Leader of the National Liberal Party group in the Senate
- Incumbent
- Assumed office 4 April 2007
- Constituency: no. 14 (Constanța)

Minister of Culture
- In office 25 June 2012 – 21 December 2012
- President: Traian Basescu
- Prime Minister: Victor Ponta
- Preceded by: Mircea Diaconu
- Succeeded by: Daniel Barbu

Personal details
- Born: 14 June 1953 (age 73)
- Party: National Liberal Party

= Puiu Hașotti =

Romanian politician (born 1953)

Puiu Hașotti (/ro/; born 14 June 1953) is a social conservative Romanian politician of Aromanian descent. He is a vice-president of the National Liberal Party (PNL) and the leader of the party's group in the Senate.

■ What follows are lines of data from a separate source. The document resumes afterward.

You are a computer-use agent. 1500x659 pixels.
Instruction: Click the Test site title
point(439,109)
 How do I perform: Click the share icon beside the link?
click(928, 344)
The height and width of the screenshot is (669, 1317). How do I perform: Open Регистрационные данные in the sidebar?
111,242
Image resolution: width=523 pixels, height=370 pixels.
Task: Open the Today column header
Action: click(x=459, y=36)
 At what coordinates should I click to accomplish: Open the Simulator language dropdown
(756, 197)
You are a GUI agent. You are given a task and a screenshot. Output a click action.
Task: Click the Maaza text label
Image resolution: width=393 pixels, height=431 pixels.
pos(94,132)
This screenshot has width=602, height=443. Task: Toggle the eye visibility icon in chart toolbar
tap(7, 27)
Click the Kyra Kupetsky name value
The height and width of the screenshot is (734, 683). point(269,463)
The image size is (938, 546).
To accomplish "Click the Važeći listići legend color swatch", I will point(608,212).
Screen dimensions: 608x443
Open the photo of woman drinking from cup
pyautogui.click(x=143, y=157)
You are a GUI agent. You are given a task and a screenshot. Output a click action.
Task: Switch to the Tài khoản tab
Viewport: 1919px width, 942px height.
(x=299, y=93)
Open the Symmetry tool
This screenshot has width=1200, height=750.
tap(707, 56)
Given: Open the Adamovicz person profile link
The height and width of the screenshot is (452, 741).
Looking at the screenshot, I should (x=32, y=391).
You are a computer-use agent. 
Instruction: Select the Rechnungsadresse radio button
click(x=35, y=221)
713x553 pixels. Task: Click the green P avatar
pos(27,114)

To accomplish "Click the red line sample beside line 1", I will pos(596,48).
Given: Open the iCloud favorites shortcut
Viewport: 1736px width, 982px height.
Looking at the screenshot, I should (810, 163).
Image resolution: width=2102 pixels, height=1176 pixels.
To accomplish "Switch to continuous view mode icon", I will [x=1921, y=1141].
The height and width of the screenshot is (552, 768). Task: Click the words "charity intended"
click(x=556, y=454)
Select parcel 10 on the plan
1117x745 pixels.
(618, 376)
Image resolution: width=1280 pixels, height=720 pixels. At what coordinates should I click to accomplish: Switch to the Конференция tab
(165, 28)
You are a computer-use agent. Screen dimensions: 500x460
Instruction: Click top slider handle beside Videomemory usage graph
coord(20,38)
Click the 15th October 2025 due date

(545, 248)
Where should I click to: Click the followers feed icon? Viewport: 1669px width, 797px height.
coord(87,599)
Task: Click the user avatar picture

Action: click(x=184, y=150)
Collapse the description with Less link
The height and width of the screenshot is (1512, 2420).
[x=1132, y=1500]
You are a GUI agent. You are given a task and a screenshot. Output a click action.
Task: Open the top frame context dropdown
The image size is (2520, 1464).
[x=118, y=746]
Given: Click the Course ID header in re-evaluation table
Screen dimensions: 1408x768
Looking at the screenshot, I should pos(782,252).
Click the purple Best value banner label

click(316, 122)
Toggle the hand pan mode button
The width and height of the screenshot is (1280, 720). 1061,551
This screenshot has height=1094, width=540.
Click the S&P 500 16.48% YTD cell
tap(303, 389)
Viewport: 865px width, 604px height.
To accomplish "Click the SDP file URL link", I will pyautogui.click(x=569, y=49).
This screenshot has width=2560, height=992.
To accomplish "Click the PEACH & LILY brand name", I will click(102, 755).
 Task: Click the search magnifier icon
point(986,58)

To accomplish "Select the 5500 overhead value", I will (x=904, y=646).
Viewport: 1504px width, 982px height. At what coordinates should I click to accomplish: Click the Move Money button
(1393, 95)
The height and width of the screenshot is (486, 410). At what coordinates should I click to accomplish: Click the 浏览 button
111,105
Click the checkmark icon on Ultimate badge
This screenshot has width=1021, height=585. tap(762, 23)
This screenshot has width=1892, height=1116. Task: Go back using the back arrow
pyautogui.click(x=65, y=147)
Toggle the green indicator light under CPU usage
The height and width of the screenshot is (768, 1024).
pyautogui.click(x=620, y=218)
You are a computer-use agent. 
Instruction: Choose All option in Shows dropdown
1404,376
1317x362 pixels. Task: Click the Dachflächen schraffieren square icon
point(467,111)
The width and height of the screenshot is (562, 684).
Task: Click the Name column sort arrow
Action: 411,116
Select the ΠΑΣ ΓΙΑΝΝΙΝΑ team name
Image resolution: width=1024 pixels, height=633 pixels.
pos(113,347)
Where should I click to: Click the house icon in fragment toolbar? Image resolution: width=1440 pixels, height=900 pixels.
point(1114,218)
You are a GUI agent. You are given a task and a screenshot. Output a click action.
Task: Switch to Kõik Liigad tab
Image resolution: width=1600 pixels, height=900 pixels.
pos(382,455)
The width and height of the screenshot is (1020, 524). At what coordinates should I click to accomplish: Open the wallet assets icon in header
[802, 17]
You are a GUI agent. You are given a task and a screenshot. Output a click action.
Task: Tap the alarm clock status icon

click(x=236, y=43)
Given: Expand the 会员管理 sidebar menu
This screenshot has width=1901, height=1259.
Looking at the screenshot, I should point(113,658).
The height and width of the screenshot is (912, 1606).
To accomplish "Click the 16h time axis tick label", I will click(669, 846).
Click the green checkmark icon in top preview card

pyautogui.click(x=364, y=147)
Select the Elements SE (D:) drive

== Early life and education ==
Hașotti was born on 14 June 1953 in Constanța, Romania. He is an Aromanian. Hașotti graduated from the Faculty of History, University of Bucharest in 1976 and received his doctorate in historical sciences in 1995. The year before he was a Fulbright Fellow at San Francisco State University. Before entering politics, Hașotti worked as a curator, principal curator, and then senior researcher (between 1976 and 1996). He also was a counsellor at Constanța County Inspectorate for Culture (1990–1995), and a lecturer at Ovidius University of Constanța, Faculty of History (1990–1996). He later gained an associate professorship at this institution, which he still holds.

==Controversy==
In April 2013, Hașotti incited controversy by declaring that he considers gay people to be "sick people". He also said that, "Homosexuality is not a normal state, it is not a natural relationship". The comments were made in the context of political debate about same-sex civil unions in Romania. Accept, Romania's national LGBT rights organisation, stated that they believed Hașotti's comments were a breach of anti-discrimination law and would report him to the National Council for Combating Discrimination.